Religious house - Augustinian canons, Inchmore Island, Co. Longford
Co. Longford |
Religious Houses
On Inchmore Island in County Longford, what remains of a medieval priory amounts to a single south wall, nineteen metres long and less than a metre thick, standing at the north-west edge of a graveyard.
It is featureless along most of its length, save for the ghost of a window at the western end, a detail that corresponds closely with a window surviving in the nave of a nearby church within the same graveyard. That the entire complex was once marked simply as 'Abbey' on Ordnance Survey six-inch maps gives some sense of how completely it has receded from the landscape.
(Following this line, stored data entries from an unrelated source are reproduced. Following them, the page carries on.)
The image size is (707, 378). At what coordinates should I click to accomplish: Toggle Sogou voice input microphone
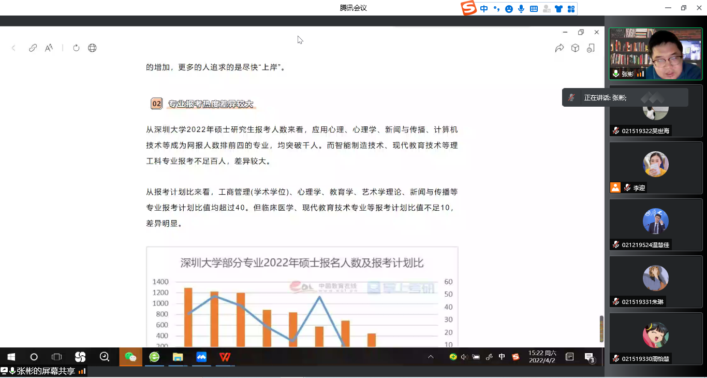521,9
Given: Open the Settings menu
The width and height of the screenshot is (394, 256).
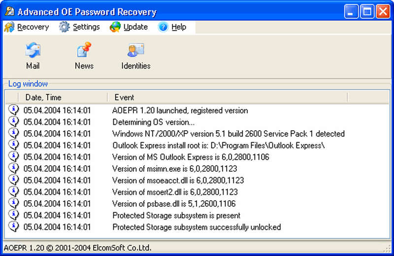Looking at the screenshot, I should tap(86, 27).
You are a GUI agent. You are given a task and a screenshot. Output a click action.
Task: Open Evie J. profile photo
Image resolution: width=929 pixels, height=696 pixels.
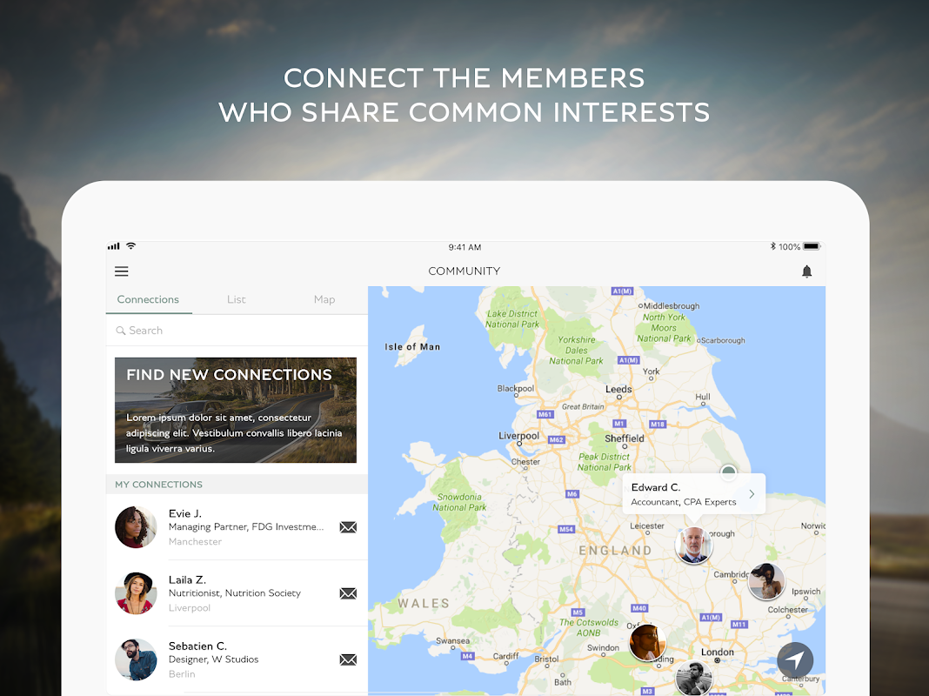(x=136, y=527)
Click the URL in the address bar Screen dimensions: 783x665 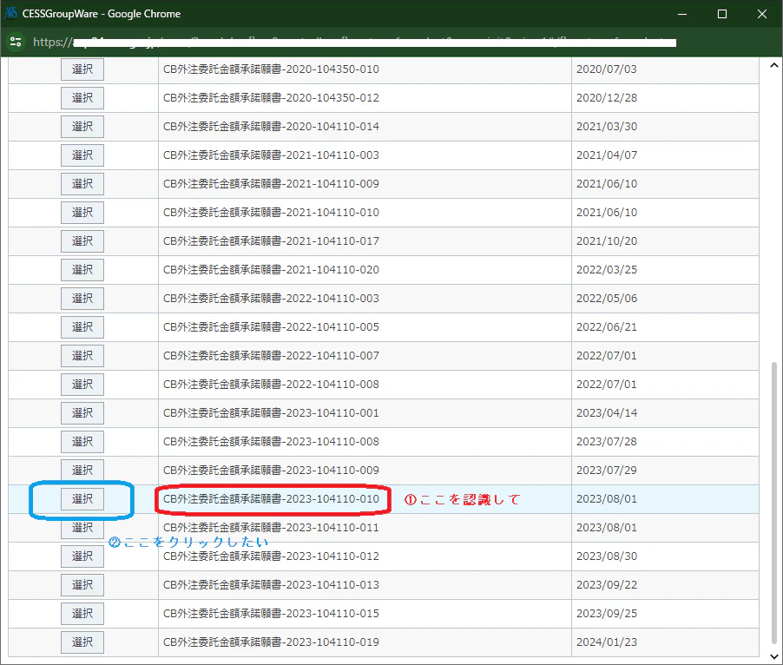347,40
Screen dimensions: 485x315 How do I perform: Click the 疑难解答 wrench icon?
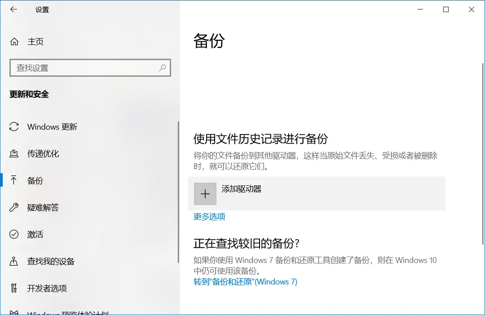click(x=14, y=208)
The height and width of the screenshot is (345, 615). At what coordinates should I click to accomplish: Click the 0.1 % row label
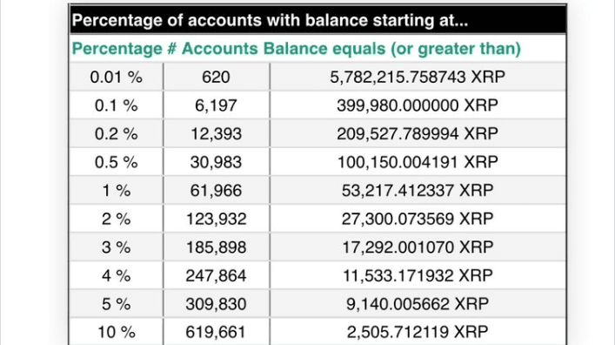click(x=116, y=105)
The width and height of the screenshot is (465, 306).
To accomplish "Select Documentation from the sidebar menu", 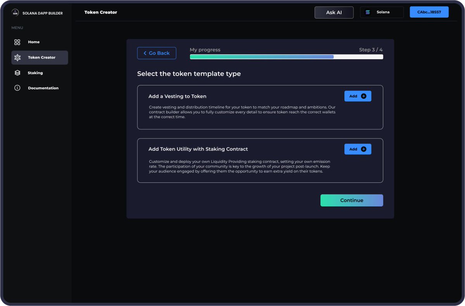I will [43, 88].
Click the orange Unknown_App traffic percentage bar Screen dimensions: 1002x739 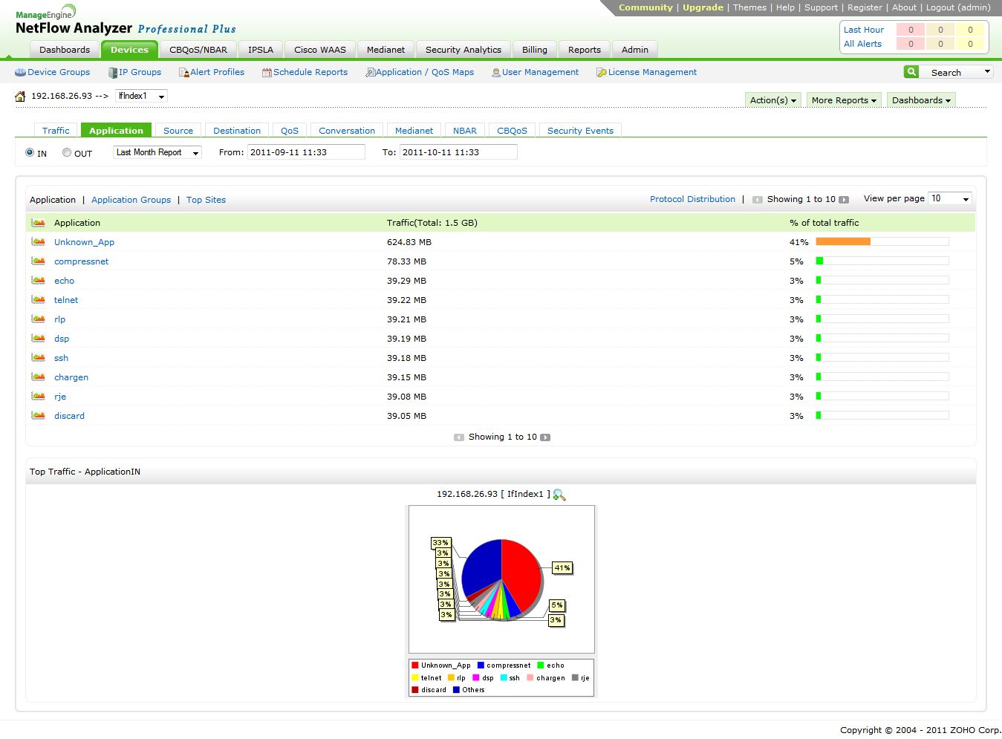pyautogui.click(x=843, y=241)
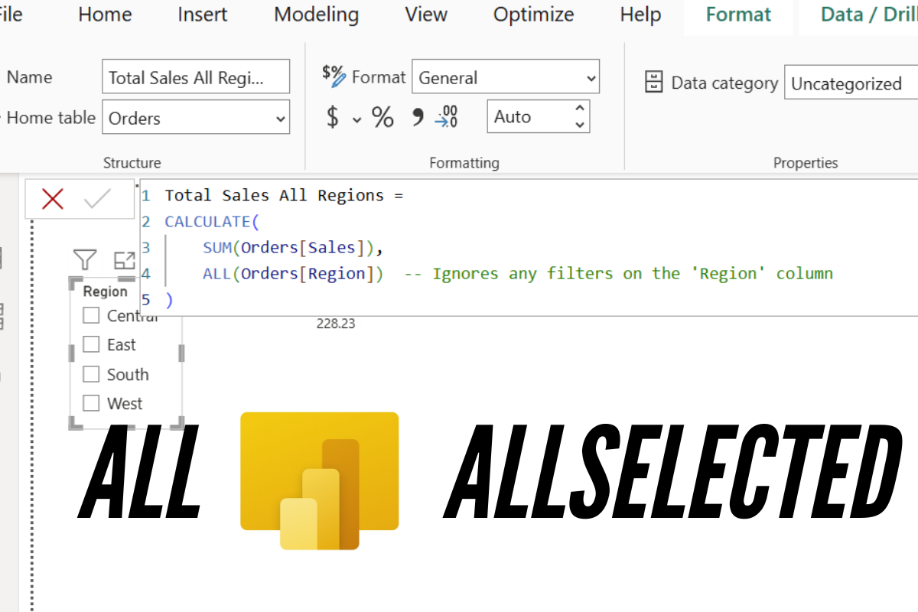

The site has a long layered history. A monastery was founded here by St Colmcille, and the early church bore the Irish name Teampull Choluim Cille in his honour. At some point, probably before 1170, the Augustinian rule was introduced, most likely that of Arrouaise, a reformed congregation from northern France that was particularly active in Ireland during the twelfth century, and the community became the Priory of St Mary. It was dissolved by 1540, in the broad sweep of monastic suppression under Henry VIII. The site then passed through secular hands: leased to Christopher Nugent, Lord of Delvin, in 1567, and to Thomas Philipps in 1570. By 1605, a grant described it as the 'late monastery or priory of canons of the Holy-Island', and it was awarded to Mary, Lady Delvin, widow of Christopher Nugent, and her son Sir Richard Nugent. A bronze bell, reputedly recovered from the site, survived the dissolution and the intervening centuries and is now kept in St Columbkille's Roman Catholic Church in Aghnacliff village, a building dating to 1834. The island also holds a holy stone roughly 150 metres to the south-south-east of the priory remains, and a fortification some 330 metres to the south-east, suggesting the island carried more significance, across more periods, than its present quietness implies.